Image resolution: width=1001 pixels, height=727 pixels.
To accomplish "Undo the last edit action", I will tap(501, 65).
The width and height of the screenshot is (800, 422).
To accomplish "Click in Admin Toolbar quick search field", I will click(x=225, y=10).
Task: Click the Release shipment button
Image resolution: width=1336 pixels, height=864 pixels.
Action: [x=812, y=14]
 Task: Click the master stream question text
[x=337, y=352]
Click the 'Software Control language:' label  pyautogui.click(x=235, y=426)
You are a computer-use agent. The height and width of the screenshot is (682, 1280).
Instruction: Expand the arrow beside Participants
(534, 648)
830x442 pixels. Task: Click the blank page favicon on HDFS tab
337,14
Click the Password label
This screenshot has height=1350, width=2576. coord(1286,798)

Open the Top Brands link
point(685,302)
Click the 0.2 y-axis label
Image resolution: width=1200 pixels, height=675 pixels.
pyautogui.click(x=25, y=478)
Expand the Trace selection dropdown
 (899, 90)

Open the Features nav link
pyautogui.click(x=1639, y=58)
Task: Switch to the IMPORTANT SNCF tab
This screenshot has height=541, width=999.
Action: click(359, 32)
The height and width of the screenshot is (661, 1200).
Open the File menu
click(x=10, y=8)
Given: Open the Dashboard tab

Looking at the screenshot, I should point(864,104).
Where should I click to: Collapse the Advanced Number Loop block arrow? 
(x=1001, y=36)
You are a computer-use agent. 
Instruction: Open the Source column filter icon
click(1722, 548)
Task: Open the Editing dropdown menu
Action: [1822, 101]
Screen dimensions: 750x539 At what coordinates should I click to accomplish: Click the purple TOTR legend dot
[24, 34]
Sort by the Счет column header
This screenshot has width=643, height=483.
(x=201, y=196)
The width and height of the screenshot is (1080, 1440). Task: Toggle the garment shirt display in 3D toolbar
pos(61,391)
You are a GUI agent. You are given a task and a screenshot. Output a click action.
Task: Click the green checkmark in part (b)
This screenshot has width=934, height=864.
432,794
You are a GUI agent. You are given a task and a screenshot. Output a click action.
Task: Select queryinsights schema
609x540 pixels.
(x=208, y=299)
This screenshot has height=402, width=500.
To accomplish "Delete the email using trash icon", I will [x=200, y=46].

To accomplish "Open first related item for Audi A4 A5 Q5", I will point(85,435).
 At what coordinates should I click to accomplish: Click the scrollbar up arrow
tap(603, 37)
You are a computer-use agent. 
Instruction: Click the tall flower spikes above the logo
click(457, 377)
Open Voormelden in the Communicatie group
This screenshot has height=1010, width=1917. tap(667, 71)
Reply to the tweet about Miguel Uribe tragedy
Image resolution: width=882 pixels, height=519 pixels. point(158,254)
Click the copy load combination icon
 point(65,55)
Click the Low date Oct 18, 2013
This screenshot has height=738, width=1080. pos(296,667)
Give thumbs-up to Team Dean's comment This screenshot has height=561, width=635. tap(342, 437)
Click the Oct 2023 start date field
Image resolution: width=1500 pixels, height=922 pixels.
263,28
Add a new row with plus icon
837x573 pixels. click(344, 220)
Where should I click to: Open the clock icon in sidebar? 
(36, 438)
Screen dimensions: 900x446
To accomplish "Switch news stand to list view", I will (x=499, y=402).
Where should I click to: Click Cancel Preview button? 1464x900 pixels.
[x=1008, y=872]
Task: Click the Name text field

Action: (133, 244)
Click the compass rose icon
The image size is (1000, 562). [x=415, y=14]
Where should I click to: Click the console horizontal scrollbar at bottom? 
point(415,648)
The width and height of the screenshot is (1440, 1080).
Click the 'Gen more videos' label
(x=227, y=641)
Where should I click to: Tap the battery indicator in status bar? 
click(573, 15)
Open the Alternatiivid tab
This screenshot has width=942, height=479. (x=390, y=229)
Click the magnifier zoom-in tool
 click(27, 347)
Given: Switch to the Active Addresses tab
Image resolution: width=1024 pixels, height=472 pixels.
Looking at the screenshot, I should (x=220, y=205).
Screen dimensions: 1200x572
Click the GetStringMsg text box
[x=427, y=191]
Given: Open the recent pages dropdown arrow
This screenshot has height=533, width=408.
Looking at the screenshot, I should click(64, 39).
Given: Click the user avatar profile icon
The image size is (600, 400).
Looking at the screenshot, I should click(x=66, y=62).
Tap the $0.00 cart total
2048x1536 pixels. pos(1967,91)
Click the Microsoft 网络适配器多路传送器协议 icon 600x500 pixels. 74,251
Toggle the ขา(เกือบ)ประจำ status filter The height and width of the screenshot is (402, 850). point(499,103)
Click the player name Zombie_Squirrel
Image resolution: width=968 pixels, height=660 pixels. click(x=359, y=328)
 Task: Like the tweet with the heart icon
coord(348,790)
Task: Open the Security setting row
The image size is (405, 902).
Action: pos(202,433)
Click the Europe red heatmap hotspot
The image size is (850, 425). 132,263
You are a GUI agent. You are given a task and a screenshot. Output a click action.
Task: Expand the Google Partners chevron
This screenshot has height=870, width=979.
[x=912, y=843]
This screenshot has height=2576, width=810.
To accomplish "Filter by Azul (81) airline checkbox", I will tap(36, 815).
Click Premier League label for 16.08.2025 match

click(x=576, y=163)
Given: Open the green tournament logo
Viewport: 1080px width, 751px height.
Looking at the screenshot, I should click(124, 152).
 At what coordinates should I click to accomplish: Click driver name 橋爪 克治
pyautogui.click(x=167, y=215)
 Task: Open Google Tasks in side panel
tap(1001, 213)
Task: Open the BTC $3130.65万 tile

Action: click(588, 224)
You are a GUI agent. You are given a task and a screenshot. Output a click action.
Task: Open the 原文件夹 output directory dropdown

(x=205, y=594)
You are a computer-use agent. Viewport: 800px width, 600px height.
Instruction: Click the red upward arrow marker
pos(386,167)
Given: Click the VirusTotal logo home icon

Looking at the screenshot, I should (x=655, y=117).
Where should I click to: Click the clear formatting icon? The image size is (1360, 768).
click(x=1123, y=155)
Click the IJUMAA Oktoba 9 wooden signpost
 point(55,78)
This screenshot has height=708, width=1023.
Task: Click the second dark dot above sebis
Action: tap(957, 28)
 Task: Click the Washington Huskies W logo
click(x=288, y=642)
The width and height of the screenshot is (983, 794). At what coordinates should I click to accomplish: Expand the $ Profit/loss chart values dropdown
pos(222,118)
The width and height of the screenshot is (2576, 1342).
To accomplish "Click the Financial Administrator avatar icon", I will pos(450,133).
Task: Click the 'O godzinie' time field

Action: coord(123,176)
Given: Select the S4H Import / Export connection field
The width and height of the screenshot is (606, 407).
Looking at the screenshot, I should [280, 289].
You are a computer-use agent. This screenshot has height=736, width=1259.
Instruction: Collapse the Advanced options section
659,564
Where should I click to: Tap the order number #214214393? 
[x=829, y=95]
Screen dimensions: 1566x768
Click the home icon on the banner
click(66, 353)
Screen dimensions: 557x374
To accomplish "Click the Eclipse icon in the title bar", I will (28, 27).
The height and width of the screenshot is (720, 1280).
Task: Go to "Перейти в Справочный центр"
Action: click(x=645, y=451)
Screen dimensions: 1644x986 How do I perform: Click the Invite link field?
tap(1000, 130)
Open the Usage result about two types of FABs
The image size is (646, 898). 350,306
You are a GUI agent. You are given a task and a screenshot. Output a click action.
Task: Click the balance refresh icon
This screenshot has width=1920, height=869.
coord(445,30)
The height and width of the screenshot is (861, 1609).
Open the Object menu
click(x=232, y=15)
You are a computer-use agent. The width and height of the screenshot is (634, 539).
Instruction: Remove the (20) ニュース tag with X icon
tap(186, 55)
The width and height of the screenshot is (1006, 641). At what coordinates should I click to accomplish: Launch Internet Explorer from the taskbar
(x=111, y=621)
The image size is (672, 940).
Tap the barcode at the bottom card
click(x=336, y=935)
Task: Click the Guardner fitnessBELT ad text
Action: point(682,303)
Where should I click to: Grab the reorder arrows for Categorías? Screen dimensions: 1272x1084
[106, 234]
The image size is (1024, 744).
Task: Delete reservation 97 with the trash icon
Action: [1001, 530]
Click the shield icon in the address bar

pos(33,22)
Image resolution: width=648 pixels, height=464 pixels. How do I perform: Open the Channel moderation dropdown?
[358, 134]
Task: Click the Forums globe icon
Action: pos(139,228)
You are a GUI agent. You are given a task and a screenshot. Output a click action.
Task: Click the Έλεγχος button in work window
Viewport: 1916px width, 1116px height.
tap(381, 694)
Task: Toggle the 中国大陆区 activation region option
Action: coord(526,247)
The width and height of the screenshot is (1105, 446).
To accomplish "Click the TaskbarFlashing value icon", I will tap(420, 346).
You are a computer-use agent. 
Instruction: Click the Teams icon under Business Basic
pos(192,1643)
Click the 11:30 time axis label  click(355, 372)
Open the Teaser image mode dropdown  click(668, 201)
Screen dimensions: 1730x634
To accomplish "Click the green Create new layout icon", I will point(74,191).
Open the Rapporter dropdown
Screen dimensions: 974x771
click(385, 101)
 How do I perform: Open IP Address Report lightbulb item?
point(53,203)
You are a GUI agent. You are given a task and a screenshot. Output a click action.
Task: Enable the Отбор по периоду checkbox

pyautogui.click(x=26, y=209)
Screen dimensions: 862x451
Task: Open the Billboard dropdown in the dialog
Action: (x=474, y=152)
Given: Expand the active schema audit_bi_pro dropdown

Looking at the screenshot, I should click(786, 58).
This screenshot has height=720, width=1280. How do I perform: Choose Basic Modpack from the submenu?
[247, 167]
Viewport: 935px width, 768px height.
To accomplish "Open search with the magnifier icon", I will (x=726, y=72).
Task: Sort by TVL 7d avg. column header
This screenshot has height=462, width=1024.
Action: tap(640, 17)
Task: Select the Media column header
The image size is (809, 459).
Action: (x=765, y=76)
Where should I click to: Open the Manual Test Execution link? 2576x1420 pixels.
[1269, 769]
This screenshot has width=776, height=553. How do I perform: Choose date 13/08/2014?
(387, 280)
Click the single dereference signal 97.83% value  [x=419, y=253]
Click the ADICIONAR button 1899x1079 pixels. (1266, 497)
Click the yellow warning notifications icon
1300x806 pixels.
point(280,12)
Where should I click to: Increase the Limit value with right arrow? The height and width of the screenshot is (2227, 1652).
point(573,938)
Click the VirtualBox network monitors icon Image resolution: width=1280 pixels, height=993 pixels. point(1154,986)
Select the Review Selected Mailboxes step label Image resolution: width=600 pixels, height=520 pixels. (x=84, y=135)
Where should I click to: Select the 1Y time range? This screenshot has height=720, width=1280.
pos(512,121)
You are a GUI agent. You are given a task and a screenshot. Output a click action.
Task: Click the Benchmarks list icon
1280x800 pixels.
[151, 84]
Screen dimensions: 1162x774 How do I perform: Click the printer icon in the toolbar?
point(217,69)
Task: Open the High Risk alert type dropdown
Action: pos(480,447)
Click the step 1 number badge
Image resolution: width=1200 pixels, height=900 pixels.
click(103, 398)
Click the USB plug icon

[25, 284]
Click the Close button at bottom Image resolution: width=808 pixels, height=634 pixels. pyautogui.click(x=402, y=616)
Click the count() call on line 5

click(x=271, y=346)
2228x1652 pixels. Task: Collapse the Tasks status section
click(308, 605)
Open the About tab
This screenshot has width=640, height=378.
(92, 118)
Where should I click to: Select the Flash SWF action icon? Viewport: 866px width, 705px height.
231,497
====
Directions -> Scan the entries above for the line containing "Open Voormelden in the Communicatie group", and copy it and all lines after it exactly, down to and including the line containing "Click the Microsoft".

Answer to this exercise ->
Open Voormelden in the Communicatie group
This screenshot has height=1010, width=1917. tap(667, 71)
Reply to the tweet about Miguel Uribe tragedy
Image resolution: width=882 pixels, height=519 pixels. point(158,254)
Click the copy load combination icon
 point(65,55)
Click the Low date Oct 18, 2013
This screenshot has height=738, width=1080. pos(296,667)
Give thumbs-up to Team Dean's comment This screenshot has height=561, width=635. tap(342, 437)
Click the Oct 2023 start date field
Image resolution: width=1500 pixels, height=922 pixels.
263,28
Add a new row with plus icon
837x573 pixels. click(344, 220)
Where should I click to: Open the clock icon in sidebar? 
(36, 438)
Screen dimensions: 900x446
To accomplish "Switch news stand to list view", I will (x=499, y=402).
Where should I click to: Click Cancel Preview button? 1464x900 pixels.
[x=1008, y=872]
Task: Click the Name text field

Action: (133, 244)
Click the compass rose icon
The image size is (1000, 562). [x=415, y=14]
Where should I click to: Click the console horizontal scrollbar at bottom? 
point(415,648)
The width and height of the screenshot is (1440, 1080).
Click the 'Gen more videos' label
(x=227, y=641)
Where should I click to: Tap the battery indicator in status bar? 
click(573, 15)
Open the Alternatiivid tab
This screenshot has width=942, height=479. (x=390, y=229)
Click the magnifier zoom-in tool
 click(27, 347)
Given: Switch to the Active Addresses tab
Image resolution: width=1024 pixels, height=472 pixels.
Looking at the screenshot, I should (x=220, y=205).
Screen dimensions: 1200x572
Click the GetStringMsg text box
[x=427, y=191]
Given: Open the recent pages dropdown arrow
This screenshot has height=533, width=408.
Looking at the screenshot, I should click(64, 39).
Given: Click the user avatar profile icon
The image size is (600, 400).
Looking at the screenshot, I should click(x=66, y=62).
Tap the $0.00 cart total
2048x1536 pixels. pos(1967,91)
Click the Microsoft 网络适配器多路传送器协议 icon 600x500 pixels. 74,251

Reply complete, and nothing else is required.